Testemunho de Manuel Correia
«Aos vinte e cinco dias do mês de Maio de mil quinhentos e setenta e um anos, em Lisboa, nos Estaus, na Casa do Despacho da Santa Inquisição (maldita), estando aí os senhores Inquisidores, perante eles pareceu, sendo chamado, o senhor Manuel Correia, fidalgo da Casa de El-Rei Nosso Senhor, e lhe deram juramento dos Santos Evangelhos, em que pôs sua mão, e prometeu dizer verdade. E, perguntado pelo referimento nele feito, disse que há vinte dias, pouco mais ou menos, que praticando ele testemunha com Bastião de Macedo, veador da Casa do Cardeal Infante Nosso Senhor, no termo de Alenquer, sobre as coisas de Damião de Goes, o dito Bastião de Macedo lhe disse que indo um dia dona Briolanja, sua irmã, a jantar a casa do dito Damião de Goes, em um dia de sexta-feira, segundo sua lembrança, e estando jantando a dita Briolanja disse que desejava carne de porco. E logo lhe foram buscar um pedaço de lombo de porco, e lho assaram, e trouxeram à mesa; e lho cortaram e lhe deitaram sumo de laranja. E ela começou de comer dele. E que o dito Damião de Goes começou também a comer do dito lombo. E dizendo-lhe a dita dona Briolanja: - Também vós desejais? E o dito Damião de Goes lhe respondeu e disse: - Sobrinha, o que entra pela boca não faz nojo.
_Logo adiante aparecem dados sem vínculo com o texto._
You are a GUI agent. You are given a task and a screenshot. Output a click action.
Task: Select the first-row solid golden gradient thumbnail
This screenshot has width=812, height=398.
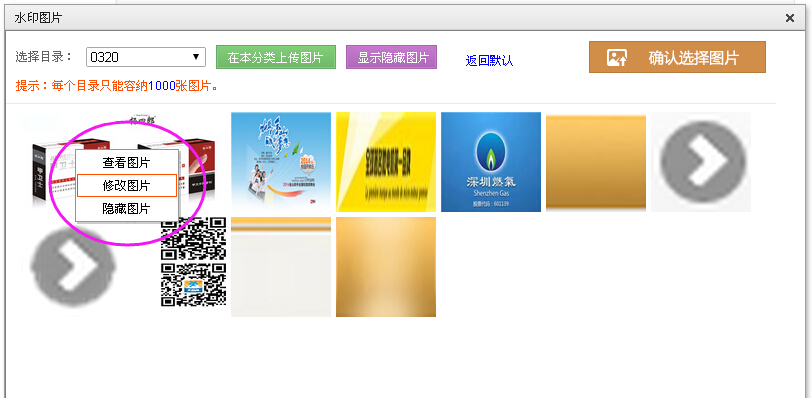(x=596, y=162)
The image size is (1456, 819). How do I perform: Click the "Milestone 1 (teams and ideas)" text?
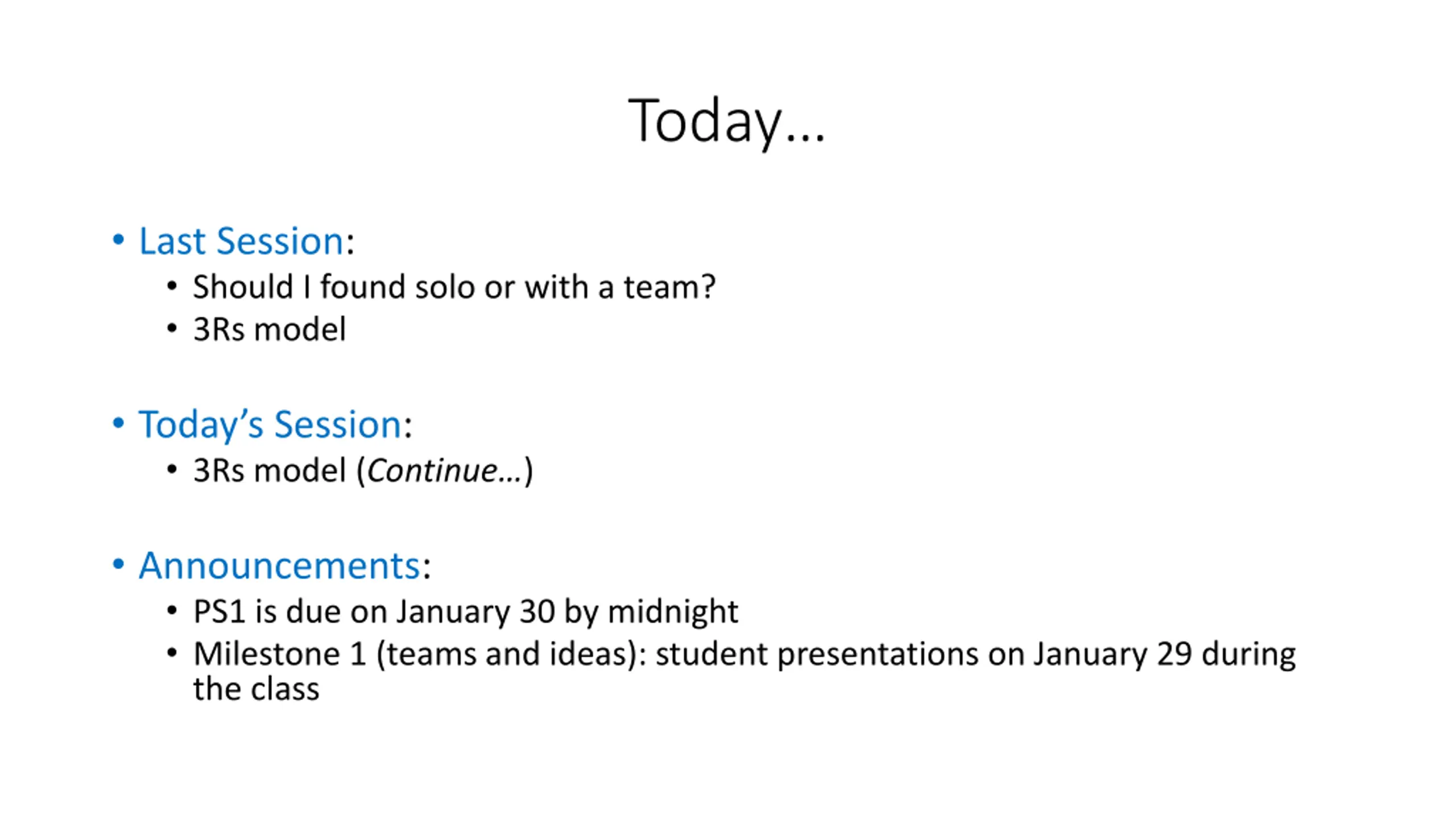pyautogui.click(x=415, y=654)
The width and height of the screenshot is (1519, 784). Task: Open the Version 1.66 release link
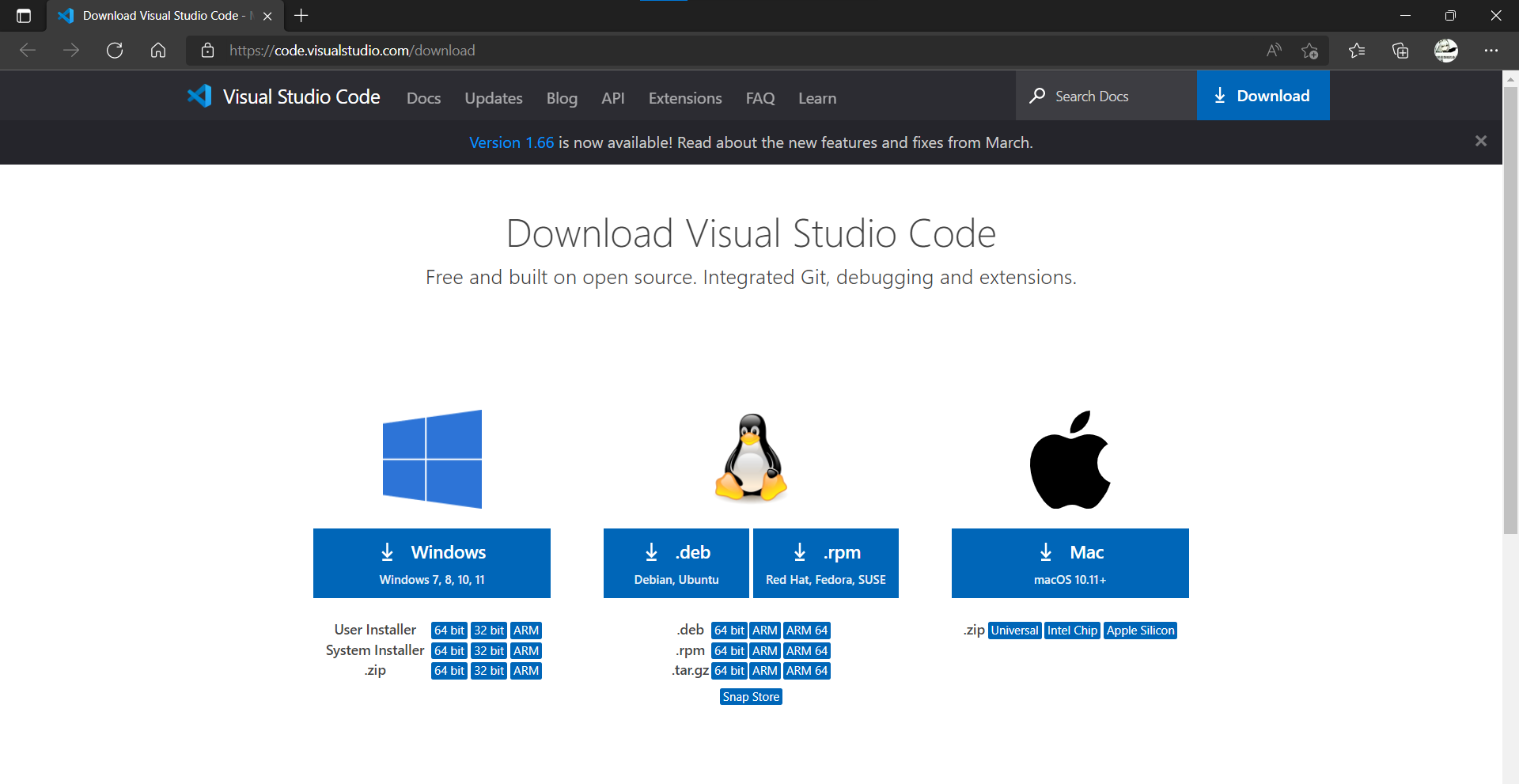511,142
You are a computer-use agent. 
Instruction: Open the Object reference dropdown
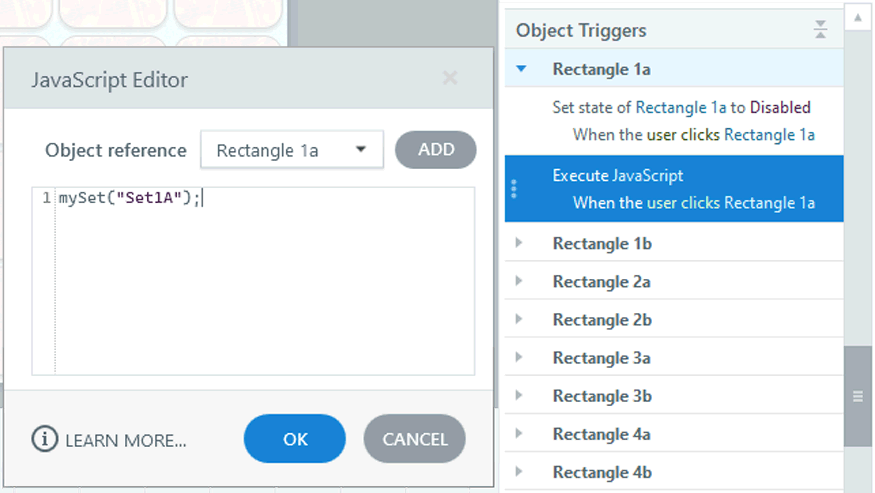[292, 150]
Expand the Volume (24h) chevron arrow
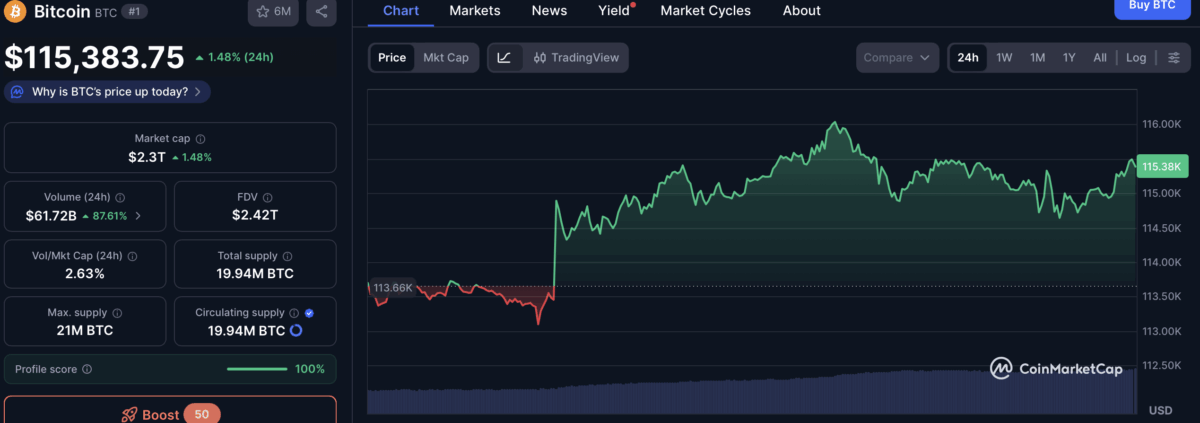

E não lhe disse mais o dito Bastião de Macedo. Somente eles dois ficaram mordendo este negócio, dizendo agora, depois de o ver preso, que lhe não parecera bem aquela linguagem. E não é lembrado dizer a mais pessoas que a um seu irmão e a Henrique de Castro; e bem pode ser que o dissesse a outras pessoas. E não é lembrado se lhe disse o dito Bastião de Macedo que se achara presente a estas práticas, nem quem estava presente. E al não disse. E do costume: que o conhece e não lhe quer mal. E lhe foi mandado por segredo no caso; e ele o prometeu. E assinou com eles Senhores, e eu João Velho, notário apostólico, o escrevi. - Manuel Correia de Martins Baarem - Jorge Gonçalves Ribeiro - Simão de Sá Pereira.
Em Alenquer
Os Inquisidores apostólicos contra a herética pravidade e apostasia em este arcebispado de Lisboa e sua comarca, etc. Pelo teor da presente, cometemos nossas vezes ao muito reverendo senhor Domingos Simões, capelão do Cardeal Infante Nosso Senhor e secretário do Conselho Geral da Santa Inquisição (maldito), para que vá à vila e termo de Alenquer, como inquiridor, com Pedro Álvares de Soto Maior, notário deste Santo Ofício (maldito), pergunte as testemunhas que leva em rol sobre a causa processo de Damião de Goes, preso no cárcere deste Santo Ofício (maldito), as quais perguntará, com todas as mais que forem inquiridas, pelo conteúdo nos autos e processo da dita causa e pela mais informação que leva do caso. E serão presentes duas pessoas religiosas para logo serem ratificadas conforme ao estilo deste Santo Ofício (maldito). E para todo o sobredito lhe damos nosso inteiro poder e cometemos nossas vezes e autoridade apostólica. Dada em Lisboa, sob nossos sinais e selo do dito Santo Ofício (maldito), ao primeiro de Junho - João Velho, notário do Santo Ofício (maldito) a fez de 1571. - Simão de Sá Pereira – Jorge Gonçalves Ribeiro.
Testemunho de Dona Briolanja
Aos vinte e nove dias do mês de Junho de mil quinhentos setenta e um anos, na vila de Alenquer na igreja de Nossa Senhora da Conceição, mosteiro das freiras da dita vila, estando aí Domingos Simões, conteúdo em a comissão atrás dos senhores Inquisidores, logo aí pareceu dona Briolanja, mulher de António Gomes de Carvalho, testemunha referida, que para isso teve recado, e por virtude da dita comissão lhe deu juramento dos Santos Evangelhos, em que pôs sua mão, prometendo de dizer verdade.
E lhe fez pergunta, se era lembrada ver, ou ouvir dizer, ou fazer, a alguma pessoa alguma coisa que lhe parecesse contra nossa santa fé católica e contra o que tem e ensina a Santa Madre Igreja, ou de que se escandalizasse». In Raul Rêgo, O Processo de Damião de Goes na Inquisição, Assírio & Alvim, 2007, ISBN978-972-37-0769-4, Peninsulares/57.